Could you rewrite the stretch from the line containing "Task: Select the Theta" through the line containing "pyautogui.click(x=52, y=478)", renaming "Worldwide" to "Regional" and leaving every other part of those rows unchanged?
Begin Provided records
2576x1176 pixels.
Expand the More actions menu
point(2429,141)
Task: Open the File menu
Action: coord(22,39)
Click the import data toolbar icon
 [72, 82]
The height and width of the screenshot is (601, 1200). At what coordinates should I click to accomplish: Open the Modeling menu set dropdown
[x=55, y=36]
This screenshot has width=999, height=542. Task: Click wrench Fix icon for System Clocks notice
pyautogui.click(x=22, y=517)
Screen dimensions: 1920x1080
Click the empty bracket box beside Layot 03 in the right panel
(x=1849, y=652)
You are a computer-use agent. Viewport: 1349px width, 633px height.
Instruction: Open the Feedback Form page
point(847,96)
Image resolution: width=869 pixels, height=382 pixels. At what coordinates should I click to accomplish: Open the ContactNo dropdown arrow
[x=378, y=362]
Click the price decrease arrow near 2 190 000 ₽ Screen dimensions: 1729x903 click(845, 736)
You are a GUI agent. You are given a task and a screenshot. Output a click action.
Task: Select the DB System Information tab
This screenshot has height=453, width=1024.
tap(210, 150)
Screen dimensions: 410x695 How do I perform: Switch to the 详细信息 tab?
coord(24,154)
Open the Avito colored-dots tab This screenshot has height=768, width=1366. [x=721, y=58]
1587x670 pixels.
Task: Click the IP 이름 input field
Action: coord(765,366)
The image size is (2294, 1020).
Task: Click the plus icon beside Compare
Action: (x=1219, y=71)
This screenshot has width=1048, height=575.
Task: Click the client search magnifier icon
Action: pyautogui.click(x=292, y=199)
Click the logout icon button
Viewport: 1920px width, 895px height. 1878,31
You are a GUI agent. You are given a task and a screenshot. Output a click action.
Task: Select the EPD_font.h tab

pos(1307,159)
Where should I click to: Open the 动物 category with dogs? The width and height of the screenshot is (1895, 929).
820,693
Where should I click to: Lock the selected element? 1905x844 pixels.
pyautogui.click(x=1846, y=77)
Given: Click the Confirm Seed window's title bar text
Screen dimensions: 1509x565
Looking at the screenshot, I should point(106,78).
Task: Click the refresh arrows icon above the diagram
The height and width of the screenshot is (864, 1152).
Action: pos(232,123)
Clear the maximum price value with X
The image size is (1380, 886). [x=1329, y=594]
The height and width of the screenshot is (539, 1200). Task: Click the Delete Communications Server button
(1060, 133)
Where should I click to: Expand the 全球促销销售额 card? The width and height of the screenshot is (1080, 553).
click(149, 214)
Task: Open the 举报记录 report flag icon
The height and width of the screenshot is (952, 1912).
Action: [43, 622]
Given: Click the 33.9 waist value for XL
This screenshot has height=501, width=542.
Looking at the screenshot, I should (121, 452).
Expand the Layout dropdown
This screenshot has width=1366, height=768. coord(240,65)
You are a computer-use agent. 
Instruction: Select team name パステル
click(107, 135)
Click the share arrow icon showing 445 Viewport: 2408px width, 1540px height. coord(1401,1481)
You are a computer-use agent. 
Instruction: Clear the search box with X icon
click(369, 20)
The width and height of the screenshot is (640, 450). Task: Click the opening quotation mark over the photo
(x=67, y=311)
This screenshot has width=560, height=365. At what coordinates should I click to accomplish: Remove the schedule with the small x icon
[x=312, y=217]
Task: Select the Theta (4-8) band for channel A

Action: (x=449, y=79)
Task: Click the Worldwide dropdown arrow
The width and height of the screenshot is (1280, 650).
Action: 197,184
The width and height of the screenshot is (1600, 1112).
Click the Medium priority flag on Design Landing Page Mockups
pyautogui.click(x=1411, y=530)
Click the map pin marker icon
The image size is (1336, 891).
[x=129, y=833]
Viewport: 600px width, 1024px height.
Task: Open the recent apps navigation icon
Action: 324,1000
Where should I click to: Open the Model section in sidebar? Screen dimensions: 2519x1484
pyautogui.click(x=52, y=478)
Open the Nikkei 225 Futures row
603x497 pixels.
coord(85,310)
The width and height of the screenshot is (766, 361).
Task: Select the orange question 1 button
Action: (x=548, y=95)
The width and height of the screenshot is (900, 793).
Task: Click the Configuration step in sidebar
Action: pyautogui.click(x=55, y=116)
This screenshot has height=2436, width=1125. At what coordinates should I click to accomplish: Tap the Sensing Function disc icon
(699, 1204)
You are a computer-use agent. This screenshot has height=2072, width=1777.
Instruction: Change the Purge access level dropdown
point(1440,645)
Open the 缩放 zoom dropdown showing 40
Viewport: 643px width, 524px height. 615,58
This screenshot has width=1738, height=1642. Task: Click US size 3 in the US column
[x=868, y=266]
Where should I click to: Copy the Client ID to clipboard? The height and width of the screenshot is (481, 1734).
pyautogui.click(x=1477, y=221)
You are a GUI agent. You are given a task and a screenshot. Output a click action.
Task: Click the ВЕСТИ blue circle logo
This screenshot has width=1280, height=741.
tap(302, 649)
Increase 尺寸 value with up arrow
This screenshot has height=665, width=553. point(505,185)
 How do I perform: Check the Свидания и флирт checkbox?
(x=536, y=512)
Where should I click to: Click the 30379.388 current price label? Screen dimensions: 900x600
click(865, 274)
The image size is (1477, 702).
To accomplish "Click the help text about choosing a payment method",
End Provided records
◆ **The answer**:
Task: Select the Theta (4-8) band for channel A

Action: (x=449, y=79)
Task: Click the Regional dropdown arrow
The width and height of the screenshot is (1280, 650).
Action: 197,184
The width and height of the screenshot is (1600, 1112).
Click the Medium priority flag on Design Landing Page Mockups
pyautogui.click(x=1411, y=530)
Click the map pin marker icon
The image size is (1336, 891).
[x=129, y=833]
Viewport: 600px width, 1024px height.
Task: Open the recent apps navigation icon
Action: 324,1000
Where should I click to: Open the Model section in sidebar? Screen dimensions: 2519x1484
pyautogui.click(x=52, y=478)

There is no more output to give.